> Instructions to follow:
Among the records below, find the line that has "would like to"; from there, give the lines again exactly, and stop after the line that has "Task: Click the paint format icon".
Supplied records START
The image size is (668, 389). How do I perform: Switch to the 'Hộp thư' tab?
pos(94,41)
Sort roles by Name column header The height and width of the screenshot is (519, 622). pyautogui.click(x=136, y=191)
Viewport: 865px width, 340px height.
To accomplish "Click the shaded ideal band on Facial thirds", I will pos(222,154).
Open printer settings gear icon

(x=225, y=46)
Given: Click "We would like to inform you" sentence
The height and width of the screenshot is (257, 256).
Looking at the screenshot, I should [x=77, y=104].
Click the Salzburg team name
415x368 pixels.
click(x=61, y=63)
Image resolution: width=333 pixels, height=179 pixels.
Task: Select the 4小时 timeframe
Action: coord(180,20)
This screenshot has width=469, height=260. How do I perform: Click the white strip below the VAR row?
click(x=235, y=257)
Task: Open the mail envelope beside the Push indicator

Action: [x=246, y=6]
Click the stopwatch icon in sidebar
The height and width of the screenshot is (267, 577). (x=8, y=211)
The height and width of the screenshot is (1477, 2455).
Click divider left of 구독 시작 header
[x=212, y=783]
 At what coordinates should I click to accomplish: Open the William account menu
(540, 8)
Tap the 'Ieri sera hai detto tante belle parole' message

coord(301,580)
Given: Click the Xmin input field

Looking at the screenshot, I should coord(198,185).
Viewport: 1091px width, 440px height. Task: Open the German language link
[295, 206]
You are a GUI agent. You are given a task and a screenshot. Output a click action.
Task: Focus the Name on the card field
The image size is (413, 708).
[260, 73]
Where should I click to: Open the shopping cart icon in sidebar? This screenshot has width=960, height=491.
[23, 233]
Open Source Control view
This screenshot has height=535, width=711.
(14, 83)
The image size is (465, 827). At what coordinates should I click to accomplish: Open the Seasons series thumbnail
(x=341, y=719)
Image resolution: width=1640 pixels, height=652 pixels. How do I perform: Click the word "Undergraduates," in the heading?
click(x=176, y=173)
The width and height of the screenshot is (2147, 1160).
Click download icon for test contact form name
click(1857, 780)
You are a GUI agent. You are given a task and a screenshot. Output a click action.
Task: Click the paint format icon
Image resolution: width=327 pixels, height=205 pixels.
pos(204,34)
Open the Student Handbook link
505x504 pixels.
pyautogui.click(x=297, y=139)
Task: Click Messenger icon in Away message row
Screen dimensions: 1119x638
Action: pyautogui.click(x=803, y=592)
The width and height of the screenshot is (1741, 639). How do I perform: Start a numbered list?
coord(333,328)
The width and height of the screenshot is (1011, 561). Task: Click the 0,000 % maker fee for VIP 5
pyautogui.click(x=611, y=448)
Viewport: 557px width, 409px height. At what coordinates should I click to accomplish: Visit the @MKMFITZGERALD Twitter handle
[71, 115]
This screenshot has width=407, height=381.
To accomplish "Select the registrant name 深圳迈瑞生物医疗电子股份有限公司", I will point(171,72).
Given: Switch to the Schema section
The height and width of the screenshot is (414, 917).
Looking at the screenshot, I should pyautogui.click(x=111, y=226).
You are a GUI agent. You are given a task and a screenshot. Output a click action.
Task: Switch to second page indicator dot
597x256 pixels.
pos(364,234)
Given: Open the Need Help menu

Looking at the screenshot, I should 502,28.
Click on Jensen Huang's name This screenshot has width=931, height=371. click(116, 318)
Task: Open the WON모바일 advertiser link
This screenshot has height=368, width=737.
Supplied records END
> Task result:
Given: Click "We would like to inform you" sentence
The height and width of the screenshot is (257, 256).
Looking at the screenshot, I should [x=77, y=104].
Click the Salzburg team name
415x368 pixels.
click(x=61, y=63)
Image resolution: width=333 pixels, height=179 pixels.
Task: Select the 4小时 timeframe
Action: coord(180,20)
This screenshot has width=469, height=260. How do I perform: Click the white strip below the VAR row?
click(x=235, y=257)
Task: Open the mail envelope beside the Push indicator

Action: [x=246, y=6]
Click the stopwatch icon in sidebar
The height and width of the screenshot is (267, 577). (x=8, y=211)
The height and width of the screenshot is (1477, 2455).
Click divider left of 구독 시작 header
[x=212, y=783]
 At what coordinates should I click to accomplish: Open the William account menu
(540, 8)
Tap the 'Ieri sera hai detto tante belle parole' message

coord(301,580)
Given: Click the Xmin input field

Looking at the screenshot, I should coord(198,185).
Viewport: 1091px width, 440px height. Task: Open the German language link
[295, 206]
You are a GUI agent. You are given a task and a screenshot. Output a click action.
Task: Focus the Name on the card field
The image size is (413, 708).
[260, 73]
Where should I click to: Open the shopping cart icon in sidebar? This screenshot has width=960, height=491.
[23, 233]
Open Source Control view
This screenshot has height=535, width=711.
(14, 83)
The image size is (465, 827). At what coordinates should I click to accomplish: Open the Seasons series thumbnail
(x=341, y=719)
Image resolution: width=1640 pixels, height=652 pixels. How do I perform: Click the word "Undergraduates," in the heading?
click(x=176, y=173)
The width and height of the screenshot is (2147, 1160).
Click download icon for test contact form name
click(1857, 780)
You are a GUI agent. You are given a task and a screenshot. Output a click action.
Task: Click the paint format icon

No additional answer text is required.